Processes: never an open and shut case
Involvement in an institute’s disciplinary process is key to public confidence
Involvement in an institute’s disciplinary process is key to public confidence
Ensuring that the public can have confidence in the disciplinary process of a
professional body is achieved in two principal ways.
First, ensuring substantial involvement of the public in the discipline
process. In ICAS, lay members have a prominent role in all three stages –
investigation, discipline and appeal. They are members of all decision making
forums including panels, committees and the tribunal itself. Their role is to
ensure the body is doing its job rigorously and to provide the guarantee of
fairness to the complainer and member.
Second, public confidence is achieved through the involvement of regulatory
oversight. In the case of the accounting profession, the Professional Oversight
Board (POB) has substantial powers, which it deploys routinely, to hold to
account the disciplinary processes of all the UK institutes. POB has expressed
high levels of satisfaction with the disciplinary regime that ICAS has in place.

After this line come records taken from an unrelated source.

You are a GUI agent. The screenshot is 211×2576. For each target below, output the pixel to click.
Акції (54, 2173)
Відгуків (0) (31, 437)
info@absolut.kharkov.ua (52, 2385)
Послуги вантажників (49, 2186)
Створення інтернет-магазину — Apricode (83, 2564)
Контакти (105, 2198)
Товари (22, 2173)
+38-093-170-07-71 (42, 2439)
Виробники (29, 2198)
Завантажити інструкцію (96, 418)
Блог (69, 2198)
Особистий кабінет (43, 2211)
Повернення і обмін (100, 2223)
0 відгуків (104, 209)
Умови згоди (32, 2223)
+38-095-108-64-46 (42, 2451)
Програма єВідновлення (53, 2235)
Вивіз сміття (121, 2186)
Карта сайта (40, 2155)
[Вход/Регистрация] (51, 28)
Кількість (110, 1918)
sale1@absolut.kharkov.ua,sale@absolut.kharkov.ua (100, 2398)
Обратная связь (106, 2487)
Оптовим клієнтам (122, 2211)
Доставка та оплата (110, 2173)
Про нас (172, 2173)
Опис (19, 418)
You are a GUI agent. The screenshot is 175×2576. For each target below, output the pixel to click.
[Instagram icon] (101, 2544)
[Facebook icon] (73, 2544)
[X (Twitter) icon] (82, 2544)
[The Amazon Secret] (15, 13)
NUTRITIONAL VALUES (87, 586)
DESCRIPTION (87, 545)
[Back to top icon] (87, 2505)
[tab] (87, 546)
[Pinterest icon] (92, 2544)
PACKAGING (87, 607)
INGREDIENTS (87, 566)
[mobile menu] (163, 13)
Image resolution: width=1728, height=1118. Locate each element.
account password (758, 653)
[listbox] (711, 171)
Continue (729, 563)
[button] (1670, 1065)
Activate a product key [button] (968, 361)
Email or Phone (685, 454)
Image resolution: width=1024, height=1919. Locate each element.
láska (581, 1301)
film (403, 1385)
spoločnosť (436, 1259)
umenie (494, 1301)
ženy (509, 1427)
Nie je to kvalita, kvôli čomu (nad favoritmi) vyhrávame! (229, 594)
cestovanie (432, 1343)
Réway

Where ICAS stands apart from other UK institutes is on opening disciplinary
tribunals to the public. We are not currently persuaded that open hearings will
advance, far less satisfy, the public interest. Indeed, it may be damaging to
the interests of the complainer. To explain why we will not introduce open
hearings in the current regulatory climate, it is helpful to use the example of
a court case.
In the eyes of the law, when the victim of a crime appears in court along
with the accused, each can expect equal treatment in terms of the evidence upon
which they can call. Of fundamental importance are the powers to compel
witnesses to give evidence and to subject that evidence to cross-examination.
These fundamental powers do not exist in professional disciplinary tribunals.
How then would a member of the public who complains about a member hope to get
satisfaction when the best evidence might be denied to the hearing? How can the
member be treated fairly if they suffer from the same denial? Written witness
statements are of limited use as they tell only part of the story in any
contested issue and are no substitute for the oral evidence of a witness,
because there is no means of cross-examining the content. Any disciplinary
process that relied on written statements would be flawed.
ICAS would be open to considering public hearings if the power of tribunals
to compel the attendance of witnesses existed. As it stands, we believe that our
decision is based on a sound principle of fairness, designed to secure the best
result in the public interest. But we will watch others’ experience and
constantly challenge whether our procedures are best.